Usage détournés du protoxyde d'azote
Michèle TabarotDR
Députée — Alpes-Maritimes (9)
La question
Mme Michèle Tabarot appelle l'attention de M. le ministre d'État, ministre de l'intérieur, sur les usages détournés du protoxyde d'azote et son impact concernant les accidents graves de la circulation. La consommation de ce gaz connaît en effet une inquiétante progression, notamment chez les jeunes. En 2022, 14 % des 18-24 ans l'avaient déjà expérimenté et plus de 3 % déclaraient en avoir consommé au cours de l'année. Ce gaz expose les usagers à des risques pour la santé, allant de troubles neurologiques à des accidents graves. Si la loi du 1er juin 2021 a renforcé la prévention en encadrant plus strictement la vente qui est désormais interdite aux mineurs, les forces de l'ordre constatent néanmoins une recrudescence d'accidents graves impliquant des conducteurs ayant consommé du protoxyde d'azote. Or ce gaz n'est pas détectable dans le sang et il n'est pas considéré comme un stupéfiant ce qui pose une difficulté importante pour la mise en œuvre d'une politique de sécurité routière adaptée à ce défi.
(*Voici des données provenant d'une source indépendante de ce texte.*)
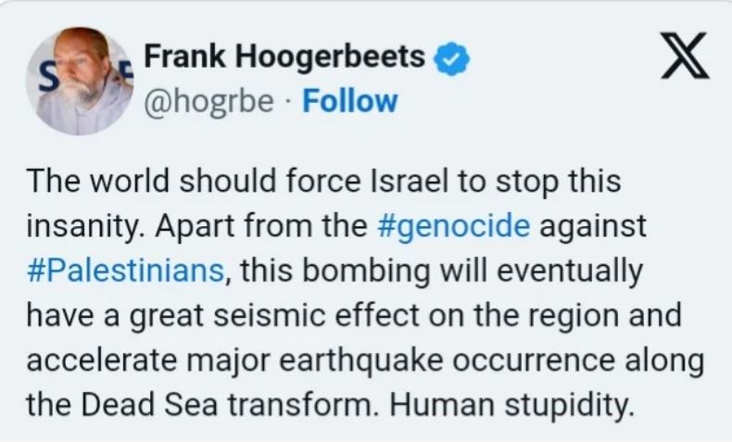Image resolution: width=732 pixels, height=442 pixels.
Task: Click the Frank Hoogerbeets display name
Action: tap(286, 57)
Connaissant l'engagement du ministre sur ce sujet, elle lui demande de préciser les mesures qu'il envisage pour améliorer la prévention et la répression de usages détournées du protoxyde d'azote notamment pour les conducteurs de véhicules en cas de consommation constatée.
✓ Réponse du gouvernement
Publiée le 08/09/2026Face au fléau de l'usage détourné du protoxyde d'azote, en particulier chez les jeunes, la loi visant à offrir des réponses immédiates aux phénomènes troublant l'ordre public, la sécurité et la tranquillité de nos concitoyens ("RIPOST") du 18 août 206 prévoit une interdiction générale de détenir, transporter et céder cette substance. A compter de février 2027, les particuliers ne pourront donc plus se procurer du protoxyde d'azote. Par ailleurs, la loi crée un délit d'inhalation puni d'un an d'emprisonnement et de 3 750 € d'amende et un délit de conduite après avoir manifestement consommé des substances psychoactives puni de trois ans d'emprisonnement et de 9 000 € d'amende. Afin de faciliter la preuve de l'usage détourné de protoxyde d'azote, notamment à l'occasion de la conduite d'un véhicule, la délégation à la sécurité routière participe au financement d'une étude visant à valider scientifiquement la détection de protoxyde d'azote dans l'air expiré à partir d'un appareil de détection proche d'un éthylomètre.